Each line below from the one containing "You are a computer-use agent. Screen dimensions: 2415x1512" through the one containing "Open the system" should be output exactly as it stands, and no other line should appear.

Saved entries:
====================

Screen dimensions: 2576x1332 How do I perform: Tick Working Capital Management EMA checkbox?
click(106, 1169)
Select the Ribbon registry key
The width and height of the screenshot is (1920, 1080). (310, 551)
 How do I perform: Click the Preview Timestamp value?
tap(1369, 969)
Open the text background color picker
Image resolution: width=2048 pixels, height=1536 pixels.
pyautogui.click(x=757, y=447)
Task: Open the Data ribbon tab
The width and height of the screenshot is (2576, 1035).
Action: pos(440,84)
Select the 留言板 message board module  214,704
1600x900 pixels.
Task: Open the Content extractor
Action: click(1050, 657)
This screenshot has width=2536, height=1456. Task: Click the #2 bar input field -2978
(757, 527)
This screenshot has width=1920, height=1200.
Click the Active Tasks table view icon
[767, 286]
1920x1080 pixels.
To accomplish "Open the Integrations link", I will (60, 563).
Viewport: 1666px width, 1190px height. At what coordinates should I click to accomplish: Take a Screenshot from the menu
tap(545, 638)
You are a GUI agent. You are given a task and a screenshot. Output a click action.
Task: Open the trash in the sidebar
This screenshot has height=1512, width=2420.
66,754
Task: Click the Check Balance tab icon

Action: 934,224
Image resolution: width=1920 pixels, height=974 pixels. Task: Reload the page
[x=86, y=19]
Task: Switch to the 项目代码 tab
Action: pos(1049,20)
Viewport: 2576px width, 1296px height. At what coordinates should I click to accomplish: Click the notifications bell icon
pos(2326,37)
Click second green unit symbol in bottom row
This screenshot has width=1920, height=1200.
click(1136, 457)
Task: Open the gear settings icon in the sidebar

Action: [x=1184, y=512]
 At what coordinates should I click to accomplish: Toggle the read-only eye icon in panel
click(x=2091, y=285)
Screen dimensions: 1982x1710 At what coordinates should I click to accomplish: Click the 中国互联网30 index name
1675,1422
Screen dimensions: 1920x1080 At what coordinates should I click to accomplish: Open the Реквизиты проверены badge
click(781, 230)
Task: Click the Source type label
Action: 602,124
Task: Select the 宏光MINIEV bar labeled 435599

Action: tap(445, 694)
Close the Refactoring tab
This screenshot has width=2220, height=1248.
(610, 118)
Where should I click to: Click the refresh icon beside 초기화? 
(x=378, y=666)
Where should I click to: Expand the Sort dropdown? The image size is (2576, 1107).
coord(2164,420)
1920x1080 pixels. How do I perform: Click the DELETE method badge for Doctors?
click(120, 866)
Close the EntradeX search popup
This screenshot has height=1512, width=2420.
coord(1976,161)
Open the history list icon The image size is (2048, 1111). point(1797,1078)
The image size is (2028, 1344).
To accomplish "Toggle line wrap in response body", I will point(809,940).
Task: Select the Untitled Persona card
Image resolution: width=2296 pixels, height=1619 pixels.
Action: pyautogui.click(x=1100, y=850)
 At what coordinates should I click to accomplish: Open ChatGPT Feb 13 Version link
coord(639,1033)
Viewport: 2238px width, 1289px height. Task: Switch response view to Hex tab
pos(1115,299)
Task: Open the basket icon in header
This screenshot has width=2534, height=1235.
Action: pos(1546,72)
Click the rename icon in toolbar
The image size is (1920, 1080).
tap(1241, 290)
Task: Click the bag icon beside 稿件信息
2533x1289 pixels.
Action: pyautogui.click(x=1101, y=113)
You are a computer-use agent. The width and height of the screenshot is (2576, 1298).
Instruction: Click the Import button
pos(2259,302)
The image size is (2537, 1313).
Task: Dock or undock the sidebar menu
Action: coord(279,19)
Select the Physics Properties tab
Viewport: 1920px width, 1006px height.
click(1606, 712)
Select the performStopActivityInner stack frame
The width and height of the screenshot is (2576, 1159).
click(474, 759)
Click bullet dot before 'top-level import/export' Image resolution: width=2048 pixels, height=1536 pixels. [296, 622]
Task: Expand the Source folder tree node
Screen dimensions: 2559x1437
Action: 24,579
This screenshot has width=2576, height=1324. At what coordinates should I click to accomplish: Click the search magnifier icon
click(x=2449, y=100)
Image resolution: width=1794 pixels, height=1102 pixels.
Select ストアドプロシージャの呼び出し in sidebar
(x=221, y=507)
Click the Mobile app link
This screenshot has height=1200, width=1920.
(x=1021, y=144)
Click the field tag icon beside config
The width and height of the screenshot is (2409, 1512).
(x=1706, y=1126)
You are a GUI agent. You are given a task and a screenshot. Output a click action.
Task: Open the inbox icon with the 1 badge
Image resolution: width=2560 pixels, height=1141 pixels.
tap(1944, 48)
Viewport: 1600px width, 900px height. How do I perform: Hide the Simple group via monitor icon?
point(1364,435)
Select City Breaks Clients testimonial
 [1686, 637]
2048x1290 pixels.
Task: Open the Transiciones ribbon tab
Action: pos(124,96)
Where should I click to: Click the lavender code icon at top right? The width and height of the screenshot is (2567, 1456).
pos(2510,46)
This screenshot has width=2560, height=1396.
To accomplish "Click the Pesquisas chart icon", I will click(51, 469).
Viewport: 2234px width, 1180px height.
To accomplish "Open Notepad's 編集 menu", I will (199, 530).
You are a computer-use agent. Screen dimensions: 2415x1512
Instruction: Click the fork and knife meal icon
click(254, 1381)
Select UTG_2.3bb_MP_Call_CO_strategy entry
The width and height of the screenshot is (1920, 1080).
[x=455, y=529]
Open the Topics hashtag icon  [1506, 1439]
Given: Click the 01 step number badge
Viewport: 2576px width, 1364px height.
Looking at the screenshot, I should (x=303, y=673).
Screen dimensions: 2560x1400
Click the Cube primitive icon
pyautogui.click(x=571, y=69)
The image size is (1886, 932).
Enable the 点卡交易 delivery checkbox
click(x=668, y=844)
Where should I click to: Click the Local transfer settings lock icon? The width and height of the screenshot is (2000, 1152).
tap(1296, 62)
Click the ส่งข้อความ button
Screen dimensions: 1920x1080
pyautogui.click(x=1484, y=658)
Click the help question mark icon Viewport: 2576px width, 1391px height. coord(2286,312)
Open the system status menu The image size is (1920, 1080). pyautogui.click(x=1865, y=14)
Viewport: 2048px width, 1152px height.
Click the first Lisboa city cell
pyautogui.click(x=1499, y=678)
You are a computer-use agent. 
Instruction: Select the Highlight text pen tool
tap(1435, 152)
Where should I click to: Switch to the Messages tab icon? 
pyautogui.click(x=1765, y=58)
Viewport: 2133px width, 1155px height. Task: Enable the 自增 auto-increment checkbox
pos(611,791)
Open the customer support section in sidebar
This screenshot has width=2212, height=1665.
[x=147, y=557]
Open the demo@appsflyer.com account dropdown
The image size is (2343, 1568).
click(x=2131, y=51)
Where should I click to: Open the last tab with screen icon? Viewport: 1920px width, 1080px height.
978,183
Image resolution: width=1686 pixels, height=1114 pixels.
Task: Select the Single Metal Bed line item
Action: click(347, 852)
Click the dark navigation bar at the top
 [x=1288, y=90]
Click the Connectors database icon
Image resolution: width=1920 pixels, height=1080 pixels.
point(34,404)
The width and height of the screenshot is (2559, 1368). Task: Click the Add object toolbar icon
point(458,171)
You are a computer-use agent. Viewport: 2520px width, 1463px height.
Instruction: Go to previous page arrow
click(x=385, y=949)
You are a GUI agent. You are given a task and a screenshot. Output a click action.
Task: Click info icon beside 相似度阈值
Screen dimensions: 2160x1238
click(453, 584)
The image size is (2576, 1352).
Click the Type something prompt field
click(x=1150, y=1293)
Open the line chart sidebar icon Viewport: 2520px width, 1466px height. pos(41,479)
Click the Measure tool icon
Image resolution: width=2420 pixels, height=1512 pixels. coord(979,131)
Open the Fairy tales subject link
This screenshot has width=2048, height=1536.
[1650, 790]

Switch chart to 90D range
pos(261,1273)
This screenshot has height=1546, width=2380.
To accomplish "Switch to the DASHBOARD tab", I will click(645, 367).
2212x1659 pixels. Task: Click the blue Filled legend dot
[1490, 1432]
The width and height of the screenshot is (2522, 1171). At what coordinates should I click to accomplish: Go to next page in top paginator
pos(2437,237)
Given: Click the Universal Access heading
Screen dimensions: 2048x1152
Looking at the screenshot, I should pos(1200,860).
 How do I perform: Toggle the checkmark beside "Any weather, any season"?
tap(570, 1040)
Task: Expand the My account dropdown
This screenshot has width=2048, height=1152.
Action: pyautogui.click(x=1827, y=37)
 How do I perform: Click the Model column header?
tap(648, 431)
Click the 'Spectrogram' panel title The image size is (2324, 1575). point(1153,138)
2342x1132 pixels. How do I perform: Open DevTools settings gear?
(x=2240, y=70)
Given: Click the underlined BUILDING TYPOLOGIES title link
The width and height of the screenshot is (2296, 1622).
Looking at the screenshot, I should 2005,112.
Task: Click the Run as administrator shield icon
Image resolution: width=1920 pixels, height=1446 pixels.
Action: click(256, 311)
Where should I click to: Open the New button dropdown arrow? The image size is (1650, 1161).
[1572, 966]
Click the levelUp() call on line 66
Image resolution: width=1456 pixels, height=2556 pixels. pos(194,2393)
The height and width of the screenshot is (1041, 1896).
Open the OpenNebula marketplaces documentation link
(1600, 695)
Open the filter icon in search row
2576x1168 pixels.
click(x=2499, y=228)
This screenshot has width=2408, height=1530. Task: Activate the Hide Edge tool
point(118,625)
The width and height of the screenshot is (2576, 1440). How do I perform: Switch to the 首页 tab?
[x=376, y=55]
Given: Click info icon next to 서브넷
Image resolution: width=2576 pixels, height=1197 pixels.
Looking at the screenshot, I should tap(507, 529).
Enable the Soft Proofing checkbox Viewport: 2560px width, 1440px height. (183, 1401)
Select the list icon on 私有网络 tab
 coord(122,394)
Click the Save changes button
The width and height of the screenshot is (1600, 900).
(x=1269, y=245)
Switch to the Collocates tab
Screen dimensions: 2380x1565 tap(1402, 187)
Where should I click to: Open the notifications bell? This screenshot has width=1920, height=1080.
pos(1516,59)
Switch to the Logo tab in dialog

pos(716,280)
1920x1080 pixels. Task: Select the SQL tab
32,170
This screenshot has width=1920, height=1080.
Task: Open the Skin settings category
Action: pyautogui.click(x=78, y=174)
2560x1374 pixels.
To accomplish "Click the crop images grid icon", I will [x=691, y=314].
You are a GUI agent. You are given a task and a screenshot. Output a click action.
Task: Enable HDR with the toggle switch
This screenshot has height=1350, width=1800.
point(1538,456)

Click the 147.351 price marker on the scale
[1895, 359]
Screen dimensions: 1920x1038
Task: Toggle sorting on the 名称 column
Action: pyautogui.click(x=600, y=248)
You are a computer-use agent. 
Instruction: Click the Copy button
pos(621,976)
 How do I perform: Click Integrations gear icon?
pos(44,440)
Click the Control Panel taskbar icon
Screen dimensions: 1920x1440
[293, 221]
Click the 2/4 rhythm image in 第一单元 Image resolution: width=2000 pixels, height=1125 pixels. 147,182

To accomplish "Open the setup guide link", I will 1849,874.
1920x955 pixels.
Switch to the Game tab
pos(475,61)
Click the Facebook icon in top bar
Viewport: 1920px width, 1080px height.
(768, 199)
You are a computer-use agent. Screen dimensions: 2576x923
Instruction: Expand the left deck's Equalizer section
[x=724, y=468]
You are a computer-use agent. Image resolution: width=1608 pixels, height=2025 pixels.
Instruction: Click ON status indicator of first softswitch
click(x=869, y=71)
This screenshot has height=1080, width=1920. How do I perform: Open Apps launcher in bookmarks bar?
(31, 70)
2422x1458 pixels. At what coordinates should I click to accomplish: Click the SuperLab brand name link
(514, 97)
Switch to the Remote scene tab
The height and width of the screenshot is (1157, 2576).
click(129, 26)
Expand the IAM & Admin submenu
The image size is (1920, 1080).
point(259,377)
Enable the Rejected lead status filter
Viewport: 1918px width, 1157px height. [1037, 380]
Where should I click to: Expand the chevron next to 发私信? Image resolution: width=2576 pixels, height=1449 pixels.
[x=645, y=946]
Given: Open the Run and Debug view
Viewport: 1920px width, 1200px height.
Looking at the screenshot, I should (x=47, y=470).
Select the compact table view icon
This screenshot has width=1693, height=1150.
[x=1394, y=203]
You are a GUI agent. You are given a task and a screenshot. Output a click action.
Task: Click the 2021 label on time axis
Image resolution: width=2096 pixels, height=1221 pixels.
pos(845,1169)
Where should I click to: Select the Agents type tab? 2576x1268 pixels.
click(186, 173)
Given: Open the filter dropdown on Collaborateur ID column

====================

Answer for the task:
You are a computer-use agent. Screen dimensions: 2415x1512
Instruction: Click the fork and knife meal icon
click(254, 1381)
Select UTG_2.3bb_MP_Call_CO_strategy entry
The width and height of the screenshot is (1920, 1080).
[x=455, y=529]
Open the Topics hashtag icon  [1506, 1439]
Given: Click the 01 step number badge
Viewport: 2576px width, 1364px height.
Looking at the screenshot, I should (x=303, y=673).
Screen dimensions: 2560x1400
Click the Cube primitive icon
pyautogui.click(x=571, y=69)
The image size is (1886, 932).
Enable the 点卡交易 delivery checkbox
click(x=668, y=844)
Where should I click to: Click the Local transfer settings lock icon? The width and height of the screenshot is (2000, 1152).
tap(1296, 62)
Click the ส่งข้อความ button
Screen dimensions: 1920x1080
pyautogui.click(x=1484, y=658)
Click the help question mark icon Viewport: 2576px width, 1391px height. coord(2286,312)
Open the system status menu The image size is (1920, 1080). pyautogui.click(x=1865, y=14)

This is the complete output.